Stephen Lawrie en pleno éxtasis ruidoso. |
Pero el recital tuvo su punto interactivo, como cuando el
guitarra se acercó tanto a los fieles que acabó cediendo el instrumento a un
espectador de la esquina, que recibió la ofrenda poco menos como si fuera un
objeto sagrado. Y luego más tarde, después de que mudaran parte de la batería
en medio de la peña, un tipo del público aporreó el platillo con una precisión
asombrosa mientras ellos seguían con su ruidera. Que todo el mundo contribuya a
la vorágine sónica.
Las seis cuerdas esa noche sufrieron de lo lindo, pues se
les arrastró por el escenario, se convirtieron en improvisado bastón con el
mástil apuntando hacia abajo y hasta se estrellaron contra el suelo en un
sonoro golpe que hasta dolió a un servidor. Que no se pierda el salvajismo, claro
que no. Estas cosas no se ven todos los días.

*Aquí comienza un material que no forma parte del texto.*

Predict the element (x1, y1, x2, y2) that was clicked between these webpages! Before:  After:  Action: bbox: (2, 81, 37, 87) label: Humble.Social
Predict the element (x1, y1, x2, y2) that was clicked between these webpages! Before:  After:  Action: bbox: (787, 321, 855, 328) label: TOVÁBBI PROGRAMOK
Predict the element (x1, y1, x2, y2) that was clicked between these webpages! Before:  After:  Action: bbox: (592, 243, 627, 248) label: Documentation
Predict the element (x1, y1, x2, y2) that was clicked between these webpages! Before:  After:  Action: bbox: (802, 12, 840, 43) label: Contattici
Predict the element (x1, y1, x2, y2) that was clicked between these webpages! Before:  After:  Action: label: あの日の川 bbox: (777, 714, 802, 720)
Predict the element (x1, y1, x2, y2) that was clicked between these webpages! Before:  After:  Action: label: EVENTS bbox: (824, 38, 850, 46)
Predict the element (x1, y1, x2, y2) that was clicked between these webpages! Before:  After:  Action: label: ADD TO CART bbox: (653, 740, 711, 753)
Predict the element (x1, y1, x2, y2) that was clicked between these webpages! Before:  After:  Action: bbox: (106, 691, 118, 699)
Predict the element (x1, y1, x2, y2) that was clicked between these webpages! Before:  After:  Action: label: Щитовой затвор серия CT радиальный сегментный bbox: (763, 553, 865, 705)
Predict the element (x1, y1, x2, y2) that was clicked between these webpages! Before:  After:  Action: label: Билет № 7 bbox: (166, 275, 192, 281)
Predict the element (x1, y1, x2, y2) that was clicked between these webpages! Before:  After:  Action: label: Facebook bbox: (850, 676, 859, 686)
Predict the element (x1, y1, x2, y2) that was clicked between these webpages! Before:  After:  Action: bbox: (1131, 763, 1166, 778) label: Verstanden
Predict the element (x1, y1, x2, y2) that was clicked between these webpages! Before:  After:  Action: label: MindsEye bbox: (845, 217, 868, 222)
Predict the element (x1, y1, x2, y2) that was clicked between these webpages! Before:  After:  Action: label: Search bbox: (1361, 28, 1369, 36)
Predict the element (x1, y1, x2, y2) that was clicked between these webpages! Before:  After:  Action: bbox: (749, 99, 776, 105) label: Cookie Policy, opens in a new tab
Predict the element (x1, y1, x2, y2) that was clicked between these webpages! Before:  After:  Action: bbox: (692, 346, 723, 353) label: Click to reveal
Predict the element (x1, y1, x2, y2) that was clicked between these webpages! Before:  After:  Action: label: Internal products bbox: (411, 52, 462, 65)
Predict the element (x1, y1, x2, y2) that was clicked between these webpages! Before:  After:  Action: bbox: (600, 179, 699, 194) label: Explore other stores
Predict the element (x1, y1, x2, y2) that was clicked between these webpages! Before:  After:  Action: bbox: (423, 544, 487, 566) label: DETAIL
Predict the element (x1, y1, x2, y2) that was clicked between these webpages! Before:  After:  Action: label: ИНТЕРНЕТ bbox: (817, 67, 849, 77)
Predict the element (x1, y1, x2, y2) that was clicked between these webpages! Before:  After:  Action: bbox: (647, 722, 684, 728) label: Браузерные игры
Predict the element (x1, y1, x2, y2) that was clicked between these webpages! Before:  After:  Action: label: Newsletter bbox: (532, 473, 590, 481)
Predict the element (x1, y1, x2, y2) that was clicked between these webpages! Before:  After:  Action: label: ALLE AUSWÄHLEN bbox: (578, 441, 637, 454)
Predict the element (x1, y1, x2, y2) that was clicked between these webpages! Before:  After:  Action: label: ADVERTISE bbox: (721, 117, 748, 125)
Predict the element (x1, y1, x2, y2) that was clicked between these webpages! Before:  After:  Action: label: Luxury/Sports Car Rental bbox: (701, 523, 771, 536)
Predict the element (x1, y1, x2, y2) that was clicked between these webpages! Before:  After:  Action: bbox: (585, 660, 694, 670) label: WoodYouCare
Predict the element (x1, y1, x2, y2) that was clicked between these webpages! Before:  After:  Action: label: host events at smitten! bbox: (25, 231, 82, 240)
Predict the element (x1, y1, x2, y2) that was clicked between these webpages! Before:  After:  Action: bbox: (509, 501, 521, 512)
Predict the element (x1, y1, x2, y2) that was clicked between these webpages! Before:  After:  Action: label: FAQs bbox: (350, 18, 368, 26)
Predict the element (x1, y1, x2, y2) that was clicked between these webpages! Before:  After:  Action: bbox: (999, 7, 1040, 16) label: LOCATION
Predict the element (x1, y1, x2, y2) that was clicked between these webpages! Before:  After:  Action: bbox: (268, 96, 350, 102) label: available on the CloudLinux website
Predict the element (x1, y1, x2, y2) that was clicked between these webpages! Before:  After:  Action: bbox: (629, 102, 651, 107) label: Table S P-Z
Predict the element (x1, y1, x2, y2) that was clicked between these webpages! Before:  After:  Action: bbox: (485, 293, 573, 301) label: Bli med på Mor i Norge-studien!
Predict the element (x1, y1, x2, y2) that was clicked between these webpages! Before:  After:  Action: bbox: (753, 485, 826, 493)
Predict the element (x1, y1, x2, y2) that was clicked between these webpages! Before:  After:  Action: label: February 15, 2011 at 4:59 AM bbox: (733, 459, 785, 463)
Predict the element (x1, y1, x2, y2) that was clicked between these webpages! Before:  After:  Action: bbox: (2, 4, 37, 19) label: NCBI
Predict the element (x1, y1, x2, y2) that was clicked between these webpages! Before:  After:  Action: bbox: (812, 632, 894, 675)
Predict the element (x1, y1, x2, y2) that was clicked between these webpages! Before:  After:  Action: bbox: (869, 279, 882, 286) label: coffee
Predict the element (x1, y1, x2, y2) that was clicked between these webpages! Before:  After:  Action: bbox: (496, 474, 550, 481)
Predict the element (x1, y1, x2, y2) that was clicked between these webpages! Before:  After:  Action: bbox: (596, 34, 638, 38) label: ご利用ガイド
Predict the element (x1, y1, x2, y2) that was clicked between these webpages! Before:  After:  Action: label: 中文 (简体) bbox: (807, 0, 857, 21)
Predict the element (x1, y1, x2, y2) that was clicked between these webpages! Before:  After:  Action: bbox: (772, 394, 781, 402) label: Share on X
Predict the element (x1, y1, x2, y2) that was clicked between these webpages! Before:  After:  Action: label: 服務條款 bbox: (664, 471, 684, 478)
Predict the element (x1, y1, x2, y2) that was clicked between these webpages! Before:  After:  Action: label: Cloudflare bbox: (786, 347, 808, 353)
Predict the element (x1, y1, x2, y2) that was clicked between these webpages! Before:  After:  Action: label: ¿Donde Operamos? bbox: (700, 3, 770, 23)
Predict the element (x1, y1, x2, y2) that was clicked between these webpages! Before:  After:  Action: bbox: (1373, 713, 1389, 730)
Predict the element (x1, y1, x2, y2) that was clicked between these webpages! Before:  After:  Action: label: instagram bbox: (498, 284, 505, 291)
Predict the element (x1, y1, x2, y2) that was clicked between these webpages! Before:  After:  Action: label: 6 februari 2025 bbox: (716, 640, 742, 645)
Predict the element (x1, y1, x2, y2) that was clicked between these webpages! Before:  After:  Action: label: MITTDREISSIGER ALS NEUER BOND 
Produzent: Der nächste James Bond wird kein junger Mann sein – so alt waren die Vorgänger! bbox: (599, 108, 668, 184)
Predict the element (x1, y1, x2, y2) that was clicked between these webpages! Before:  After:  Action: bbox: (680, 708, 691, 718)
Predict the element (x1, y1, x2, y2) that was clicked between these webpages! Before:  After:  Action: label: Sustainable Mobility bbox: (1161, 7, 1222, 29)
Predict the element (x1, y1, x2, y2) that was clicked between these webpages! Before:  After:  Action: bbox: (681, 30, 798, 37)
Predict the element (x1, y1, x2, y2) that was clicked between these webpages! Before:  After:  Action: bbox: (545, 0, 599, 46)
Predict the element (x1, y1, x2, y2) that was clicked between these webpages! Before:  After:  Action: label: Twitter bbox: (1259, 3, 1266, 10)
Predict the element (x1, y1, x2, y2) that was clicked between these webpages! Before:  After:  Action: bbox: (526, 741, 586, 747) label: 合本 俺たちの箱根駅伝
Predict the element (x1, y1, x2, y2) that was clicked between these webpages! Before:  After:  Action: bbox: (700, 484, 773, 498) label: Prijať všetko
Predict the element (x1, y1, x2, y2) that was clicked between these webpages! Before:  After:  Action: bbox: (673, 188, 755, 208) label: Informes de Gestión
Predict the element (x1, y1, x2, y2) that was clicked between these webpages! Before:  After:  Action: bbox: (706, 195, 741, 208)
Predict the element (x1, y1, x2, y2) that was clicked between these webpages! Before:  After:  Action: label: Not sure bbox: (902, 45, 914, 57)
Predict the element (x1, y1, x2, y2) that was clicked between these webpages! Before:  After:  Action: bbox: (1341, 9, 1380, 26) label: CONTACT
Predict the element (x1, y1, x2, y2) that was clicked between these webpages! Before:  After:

La voz hipnótica de Stephen Lawrie nos dejó como único
fragmento inteligible una estrofa que decía “I
remember everything” (recuerdo todo), repetida con fidelidad ritual y cierto
aire místico a lo Woven Hand que podría corresponder a “Everything Turns Into
You”, de su último largo ‘Exploding Head Syndrome’. Un momento de trance antes
de que al hacha le diera otra venada de esas chaladas y simulara pegar con su
instrumento al bajista arrodillado antes de acabar colgando la guitarra sobre
un bafle. Como si fuera un jamón.
Y después del instante participativo que mencionábamos antes
en el que se aporreó de manera tribal, el voceras Stephen se piró del escenario
esquivando gente con toda la tranquilidad del mundo mientras nos dejaban un
ensordecedor acople para deleitarnos. El señor del tambor devolvió la baqueta a
las tablas sin saber muy bien qué hacer con ella mientras la peña se miraba
entre sí pensando hasta cuándo se prolongaría aquel gratuito suplicio auditivo.
La intervención del técnico que silenció el acople fue aplaudida como si se
tratara de una estrella del rock. La transgresión del silencio.
Como hemos dicho, este recital no rasgó tanto las vestiduras
como su anterior incendiaria incursión en la capital vizcaína, pero siguió
molando igual su mantra de ruido y hasta ofrecieron una actuación más
profesional, si se quiere. Sonará a cuadratura del círculo, pero el orden
dentro del caos es posible. The Telescopes lo demostraron el otro día.